Radical AI has announced the release of TorchSim, a next-generation atomistic simulation engine built natively in PyTorch and designed for the MLIP (machine-learned interatomic potentials) era. Positioned as a major technical shift in materials science, TorchSim promises to accelerate molecular simulations by orders of magnitude compared to traditional frameworks such as ASE (Atomic Simulation Environment) and DFT (Density Functional Theory).
TorchSim is open-source and designed to support modern materials workflows that leverage machine learning models like MACE, Fairchem, and SevenNet. It includes support for classical interaction potentials such as Lennard-Jones and Morse, as well as integration schemes like NVE, and NVT Langevin. The engine features automatic batching and GPU memory management, allowing simulations to run across multiple systems in parallel—effectively utilizing GPU hardware to its full potential.
The speed improvements are significant. According to internal benchmarks, TorchSim achieves up to 100x speedup over ASE when paired with popular MLIP models. On a single H100 GPU, users can simulate thousands of atoms simultaneously, depending on the chosen model. This performance boost is crucial for scaling up atomistic simulations in both academic and industrial contexts.
Source: TorchSim Github Repository
The architecture of TorchSim departs from traditional simulation tools by embracing a fully PyTorch-based implementation. This design choice allows seamless integration with the broader machine-learning ecosystem and opens up possibilities for differentiable simulations, elastic property prediction, and custom scientific workflows.
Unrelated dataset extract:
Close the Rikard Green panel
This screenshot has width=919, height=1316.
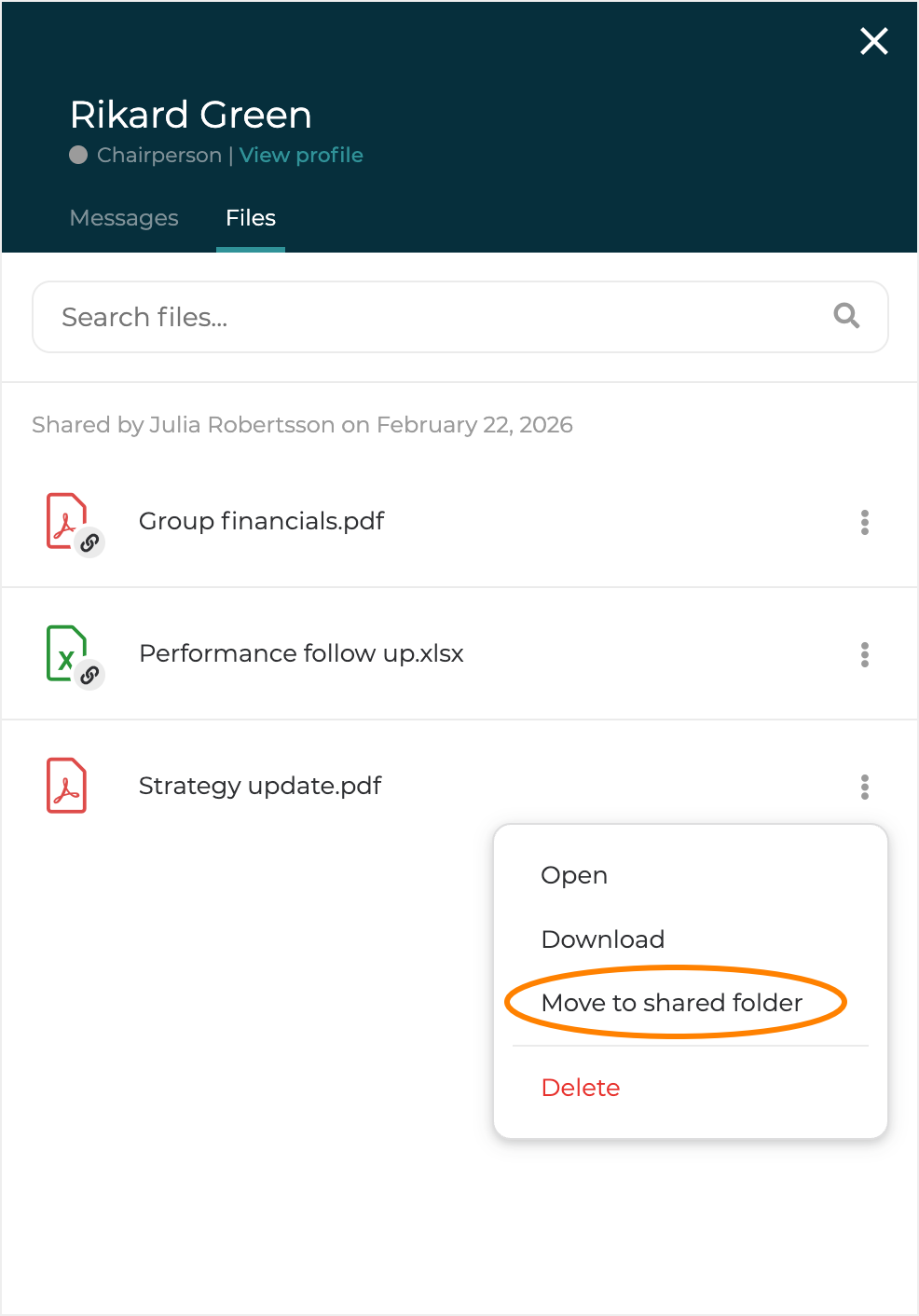click(x=873, y=41)
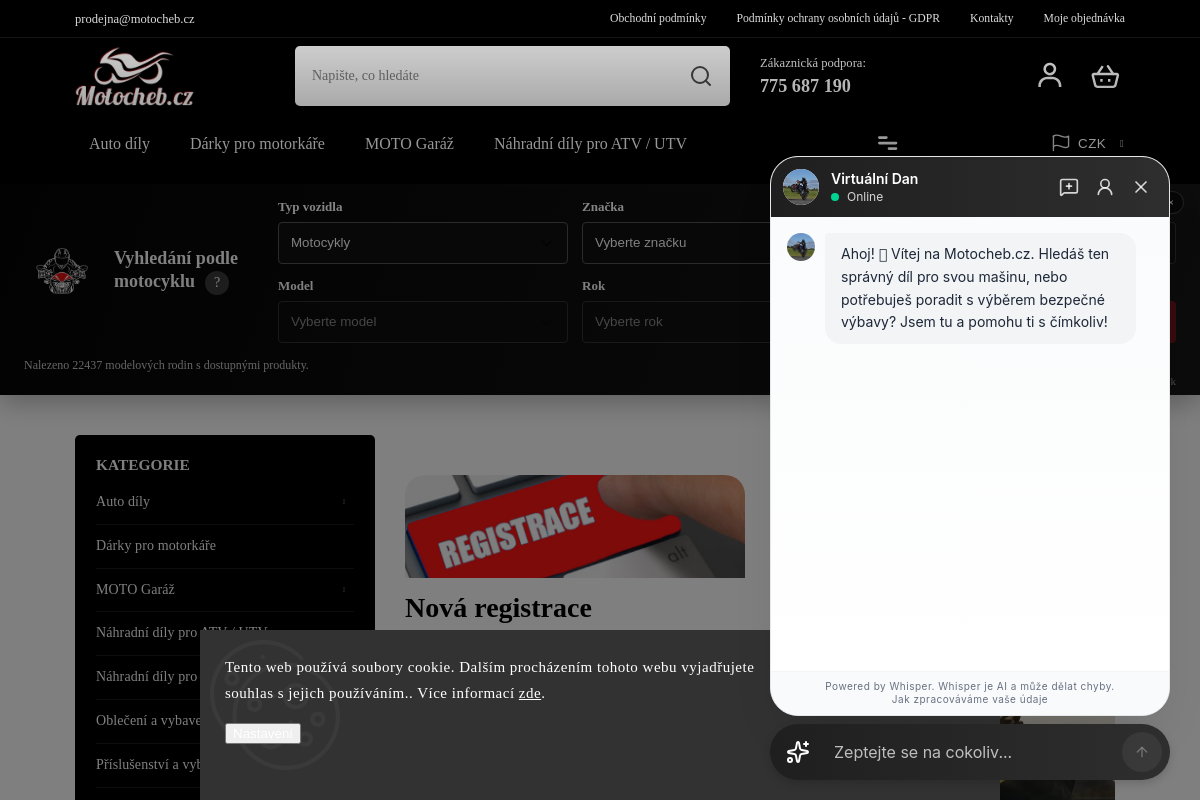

Early testers have praised the clarity and flexibility of the API. As Kohei Shinohara from Preferred Networks observed:
This package feels like the right way to do molecular dynamics and structure relaxation in the age of MLIP with GPU backends. Its API design is clean and well-organized, drawing inspiration from functional programming frameworks like JAX.
Orion Archer Cohen, a computational chemist and contributor to the project, noted:
TorchSim gets things right. No more split C++ and Python APIs, no more cython, no more harrowing file formats, and no more 5% GPU utilization. It rewrites the primitives of atomistic simulation in PyTorch, making it incredibly easy to learn, understand, and develop.
TorchSim supports integration with existing tools like ASE, Phonopy, and Pymatgen, and includes a high-level API that simplifies common simulation workflows. A new binary trajectory format with extensible property support makes it suitable for large-scale and high-throughput research.
TorchSim is now available under the MIT license and supports Python 3.11+. Developers and researchers can explore the project on GitHub, where source code, documentation, and sample workflows are maintained.